## WHAT THE TASK REQUIRES
In full and word for word, restate the lines of the listing.

## SUPPLIED RECORDS
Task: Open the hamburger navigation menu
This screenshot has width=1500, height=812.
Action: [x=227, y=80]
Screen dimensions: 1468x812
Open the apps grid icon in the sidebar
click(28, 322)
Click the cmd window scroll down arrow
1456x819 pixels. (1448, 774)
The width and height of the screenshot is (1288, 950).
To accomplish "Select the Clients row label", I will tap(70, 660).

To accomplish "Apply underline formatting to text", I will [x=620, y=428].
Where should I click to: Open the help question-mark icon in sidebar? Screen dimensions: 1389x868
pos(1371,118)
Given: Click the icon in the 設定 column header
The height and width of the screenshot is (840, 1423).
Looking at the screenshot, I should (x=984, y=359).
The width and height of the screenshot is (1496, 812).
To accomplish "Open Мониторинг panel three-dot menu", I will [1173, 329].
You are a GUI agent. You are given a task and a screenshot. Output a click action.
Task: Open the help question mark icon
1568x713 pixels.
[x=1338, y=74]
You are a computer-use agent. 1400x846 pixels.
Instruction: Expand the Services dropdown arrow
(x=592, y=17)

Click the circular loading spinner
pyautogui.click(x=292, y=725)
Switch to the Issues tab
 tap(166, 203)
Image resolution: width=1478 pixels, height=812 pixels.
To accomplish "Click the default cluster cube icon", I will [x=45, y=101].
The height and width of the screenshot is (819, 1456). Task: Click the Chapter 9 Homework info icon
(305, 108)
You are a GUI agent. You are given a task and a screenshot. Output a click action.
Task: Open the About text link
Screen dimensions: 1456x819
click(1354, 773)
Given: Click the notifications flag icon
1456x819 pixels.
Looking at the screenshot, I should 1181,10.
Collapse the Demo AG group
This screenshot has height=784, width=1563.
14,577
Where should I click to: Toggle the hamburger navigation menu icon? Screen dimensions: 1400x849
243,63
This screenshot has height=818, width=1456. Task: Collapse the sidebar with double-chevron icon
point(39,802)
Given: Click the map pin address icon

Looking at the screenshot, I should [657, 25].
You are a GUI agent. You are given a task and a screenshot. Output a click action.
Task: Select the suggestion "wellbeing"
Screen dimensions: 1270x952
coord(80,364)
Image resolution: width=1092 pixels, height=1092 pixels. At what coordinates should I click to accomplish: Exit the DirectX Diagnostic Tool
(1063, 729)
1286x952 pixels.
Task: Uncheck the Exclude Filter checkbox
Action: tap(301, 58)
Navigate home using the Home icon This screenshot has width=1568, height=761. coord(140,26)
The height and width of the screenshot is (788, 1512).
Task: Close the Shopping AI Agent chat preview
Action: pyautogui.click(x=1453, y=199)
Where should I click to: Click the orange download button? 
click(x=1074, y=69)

## OUTPUT
Task: Open the hamburger navigation menu
This screenshot has width=1500, height=812.
Action: [x=227, y=80]
Screen dimensions: 1468x812
Open the apps grid icon in the sidebar
click(28, 322)
Click the cmd window scroll down arrow
1456x819 pixels. (1448, 774)
The width and height of the screenshot is (1288, 950).
To accomplish "Select the Clients row label", I will tap(70, 660).

To accomplish "Apply underline formatting to text", I will [x=620, y=428].
Where should I click to: Open the help question-mark icon in sidebar? Screen dimensions: 1389x868
pos(1371,118)
Given: Click the icon in the 設定 column header
The height and width of the screenshot is (840, 1423).
Looking at the screenshot, I should (x=984, y=359).
The width and height of the screenshot is (1496, 812).
To accomplish "Open Мониторинг panel three-dot menu", I will [1173, 329].
You are a GUI agent. You are given a task and a screenshot. Output a click action.
Task: Open the help question mark icon
1568x713 pixels.
[x=1338, y=74]
You are a computer-use agent. 1400x846 pixels.
Instruction: Expand the Services dropdown arrow
(x=592, y=17)

Click the circular loading spinner
pyautogui.click(x=292, y=725)
Switch to the Issues tab
 tap(166, 203)
Image resolution: width=1478 pixels, height=812 pixels.
To accomplish "Click the default cluster cube icon", I will [x=45, y=101].
The height and width of the screenshot is (819, 1456). Task: Click the Chapter 9 Homework info icon
(305, 108)
You are a GUI agent. You are given a task and a screenshot. Output a click action.
Task: Open the About text link
Screen dimensions: 1456x819
click(1354, 773)
Given: Click the notifications flag icon
1456x819 pixels.
Looking at the screenshot, I should 1181,10.
Collapse the Demo AG group
This screenshot has height=784, width=1563.
14,577
Where should I click to: Toggle the hamburger navigation menu icon? Screen dimensions: 1400x849
243,63
This screenshot has height=818, width=1456. Task: Collapse the sidebar with double-chevron icon
point(39,802)
Given: Click the map pin address icon

Looking at the screenshot, I should [657, 25].
You are a GUI agent. You are given a task and a screenshot. Output a click action.
Task: Select the suggestion "wellbeing"
Screen dimensions: 1270x952
coord(80,364)
Image resolution: width=1092 pixels, height=1092 pixels. At what coordinates should I click to accomplish: Exit the DirectX Diagnostic Tool
(1063, 729)
1286x952 pixels.
Task: Uncheck the Exclude Filter checkbox
Action: tap(301, 58)
Navigate home using the Home icon This screenshot has width=1568, height=761. coord(140,26)
The height and width of the screenshot is (788, 1512).
Task: Close the Shopping AI Agent chat preview
Action: pyautogui.click(x=1453, y=199)
Where should I click to: Click the orange download button? 
click(x=1074, y=69)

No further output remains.